これをマズローの欲求5段階説と言います。

基本的には低階層の欲求から現れ、それがある程度満たされると高階層の欲求を満たそうとするとされています。

第一階層は生理的欲求です。

人間が生きていくのに必要な本能的・肉体的欲求で、呼吸をすることや食べる事などです。

食欲・睡眠欲・排泄欲がこれにあたります。

服が欲しい、いい車に乗りたいなどは食べるものがあって初めて思う事であり、この生理的欲求が満たされているという事です。

この欲求が満たされると次の階層の安全欲求を満たそうとします。

字の通りの安全で安心な暮らしがしたいと考える事で、安心な生活環境や健康面も含まれます。

衣・食・住の衣と住の部分です。

戦争でいつどうなるかわからないという状態の中では誰もお金が欲しい高価なものを買いたいなどとは思わず、生理的欲求と安全欲求しか持てないという事になります。

この安全欲求が満たされると所属と愛の欲求(社会的欲求)を満たそうとします。

孤独になりたくない、仲間が欲しい家族や同僚、サークルなどの共同体の一員になりたい、周囲の人から温かく迎えられたいと思うのが所属と愛の欲求です。

確かに私たちはいつも一人でいる事を嫌い話し相手や仲間を求めようとしますし、友人が多く社交的な人が優秀な人に見えます。
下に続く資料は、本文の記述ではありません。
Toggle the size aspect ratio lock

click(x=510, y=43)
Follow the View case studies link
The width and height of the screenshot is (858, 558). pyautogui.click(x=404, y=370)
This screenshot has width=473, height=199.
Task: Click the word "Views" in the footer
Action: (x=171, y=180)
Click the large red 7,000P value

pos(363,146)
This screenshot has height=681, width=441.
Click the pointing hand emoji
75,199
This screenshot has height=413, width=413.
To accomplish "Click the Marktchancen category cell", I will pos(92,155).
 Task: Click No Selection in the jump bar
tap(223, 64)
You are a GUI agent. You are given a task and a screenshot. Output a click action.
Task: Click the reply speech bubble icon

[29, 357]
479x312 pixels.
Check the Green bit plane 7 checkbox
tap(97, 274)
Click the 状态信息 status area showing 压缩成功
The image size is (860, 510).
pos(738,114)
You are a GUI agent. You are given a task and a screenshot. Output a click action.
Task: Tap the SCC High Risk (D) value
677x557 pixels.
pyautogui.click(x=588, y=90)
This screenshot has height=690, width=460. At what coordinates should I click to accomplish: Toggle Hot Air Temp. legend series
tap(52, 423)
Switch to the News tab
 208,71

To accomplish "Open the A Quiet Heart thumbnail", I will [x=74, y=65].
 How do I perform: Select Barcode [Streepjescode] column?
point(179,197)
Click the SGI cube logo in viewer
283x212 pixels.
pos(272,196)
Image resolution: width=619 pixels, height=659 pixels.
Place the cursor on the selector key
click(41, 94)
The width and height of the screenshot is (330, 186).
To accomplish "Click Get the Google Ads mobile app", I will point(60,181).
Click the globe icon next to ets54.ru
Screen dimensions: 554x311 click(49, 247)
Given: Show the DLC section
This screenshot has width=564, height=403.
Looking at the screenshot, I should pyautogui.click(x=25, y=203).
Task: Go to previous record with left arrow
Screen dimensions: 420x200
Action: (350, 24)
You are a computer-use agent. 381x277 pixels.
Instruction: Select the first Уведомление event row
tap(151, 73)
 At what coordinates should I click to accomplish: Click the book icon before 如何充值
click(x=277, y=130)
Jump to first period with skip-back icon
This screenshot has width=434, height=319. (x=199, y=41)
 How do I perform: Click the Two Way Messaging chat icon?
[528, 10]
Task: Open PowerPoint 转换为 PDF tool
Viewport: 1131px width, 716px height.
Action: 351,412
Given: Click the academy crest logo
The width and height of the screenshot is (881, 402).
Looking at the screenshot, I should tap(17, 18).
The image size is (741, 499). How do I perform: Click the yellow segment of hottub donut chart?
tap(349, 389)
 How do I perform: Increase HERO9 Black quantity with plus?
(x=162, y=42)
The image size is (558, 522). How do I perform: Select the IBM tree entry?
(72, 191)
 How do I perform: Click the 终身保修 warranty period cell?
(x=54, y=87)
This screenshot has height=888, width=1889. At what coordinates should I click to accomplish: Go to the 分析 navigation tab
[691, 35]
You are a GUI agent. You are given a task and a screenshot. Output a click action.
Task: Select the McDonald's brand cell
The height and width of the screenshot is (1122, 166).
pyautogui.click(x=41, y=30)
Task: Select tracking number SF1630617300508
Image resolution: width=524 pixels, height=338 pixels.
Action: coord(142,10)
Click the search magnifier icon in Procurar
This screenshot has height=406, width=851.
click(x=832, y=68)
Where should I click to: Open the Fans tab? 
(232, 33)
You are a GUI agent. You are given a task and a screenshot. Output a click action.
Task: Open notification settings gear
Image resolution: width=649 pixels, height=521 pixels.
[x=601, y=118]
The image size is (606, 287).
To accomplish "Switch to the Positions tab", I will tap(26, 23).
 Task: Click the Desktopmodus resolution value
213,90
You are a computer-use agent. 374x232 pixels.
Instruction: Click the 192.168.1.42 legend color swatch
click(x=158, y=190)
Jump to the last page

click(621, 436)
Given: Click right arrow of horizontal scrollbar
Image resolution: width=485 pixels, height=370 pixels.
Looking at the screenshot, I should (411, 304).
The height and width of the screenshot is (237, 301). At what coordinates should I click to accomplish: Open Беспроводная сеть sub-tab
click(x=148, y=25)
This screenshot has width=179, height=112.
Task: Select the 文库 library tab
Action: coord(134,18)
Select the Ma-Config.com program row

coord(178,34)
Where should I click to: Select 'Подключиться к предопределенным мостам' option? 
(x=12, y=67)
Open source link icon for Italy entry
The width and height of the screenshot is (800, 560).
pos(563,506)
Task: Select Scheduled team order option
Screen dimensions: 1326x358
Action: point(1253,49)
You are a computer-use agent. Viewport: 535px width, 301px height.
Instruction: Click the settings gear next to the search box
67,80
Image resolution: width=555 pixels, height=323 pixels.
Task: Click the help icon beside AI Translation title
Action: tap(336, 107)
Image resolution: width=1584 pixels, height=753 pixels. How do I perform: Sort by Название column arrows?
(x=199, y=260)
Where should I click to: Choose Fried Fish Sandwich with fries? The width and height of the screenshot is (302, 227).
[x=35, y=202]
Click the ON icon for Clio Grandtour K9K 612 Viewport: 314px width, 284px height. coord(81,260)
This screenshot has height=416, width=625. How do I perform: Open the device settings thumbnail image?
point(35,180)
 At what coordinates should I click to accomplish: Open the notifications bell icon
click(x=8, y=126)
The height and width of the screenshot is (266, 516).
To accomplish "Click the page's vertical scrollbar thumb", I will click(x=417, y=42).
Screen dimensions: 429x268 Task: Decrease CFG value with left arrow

フェイスブックやツイッターなどのSNSや何らかの交流会があるのはこの所属と愛の欲求を満たそうとするからです。

この次に来る第四階層が承認欲求(尊厳欲求)です。

他人から認められたい尊敬されたいと考える欲求です。

所属と愛の欲求が満たされ仲間が増えるとその中で自分の存在を認められたい、すごい人だと思われたいと考えるようになります。

これにより自分の存在価値を持つことが出来るので自信を持てますし、逆に認められなければ劣等感を持ったりもします。

対人関係の悩みはほぼこの承認欲求からくるものです。

スポーツなどの何かの競技を行うのも、高級な腕時計や車を購入するのも自分が優れた存在であると他人にアピールするためで、それにより自信を持ちたいと考えているからであることが多いのではないでしょうか。

よく芸能人が政治家になりますが、これはこの前の段階である所属と愛の欲求までが満たされているからです。

政治家になる芸能人はかなりのキャリアとお金がある方が立候補することがほとんどで、この承認欲求を満たそうとしていると言えます。

第五階層は自己実現欲求です。

自己実現欲求には超越的でない自己実現欲求と超越的な自己実現欲求があります。

超越的でない自己実現欲求とは、人が潜在的に持っているものを開花させて自分しかなれないものになりたいと考えることで、より自分らしくありたいという欲求です。

ボランティアをしたりして社会に貢献したいと考えたり、偉大な発明をしたいと思う事も含まれます。

人は自分に適していないことをしていると不満を持ち落ち着かなくなります。

良くプロ野球選手が日本にいるときより年収が下がるのにメジャーリーグに挑戦すると言うことがありますが、報酬ではなく行動そのものを目的にしている自己実現欲求を満たそうとしているからです。

また時々芸能人の洗脳事件がありますがこれも自己実現欲求を満たそうとした為に間違った自己啓発を受けたからと言えます。

芸能人は欲求5段階の最上級階層にいる人が多いという事です。

この自己実現欲求を満たすには、変化を避けられません。

物の考え方だけでなく生活面が変わる可能性があります。

安定した生活を捨てて新しい環境に身を投じる事になります。

つまり生理的欲求や安全欲求が脅かされることがあるのです。

この葛藤に打ち勝った人のみがたどり着ける領域と言えます。

超越的な自己実現欲求とはマズローが晩年に発見したもので、自己のためだけでなく他人を豊かにしたいとする欲求で社会貢献などを超越した哲学的領域です。

この領域に達することが出来るのは全人類の2%程度とされています。

欲求5段階説は必ずしも低階層から満たそうとするものではなく、人によって順番が違う事もあります。

また100%満たされないと次の階層に行けないという訳ではなく、生理的欲求は85%、安全欲求は70%、所属と愛の欲求では50%、承認欲求は40%、自己実現欲求では10%の達成で満たされるとされています。

ほかの人がこの階層のどの段階にあるのかを見誤ると効果がないという事にもなるのでよく相手を観察してから接する事も大事だと言えます。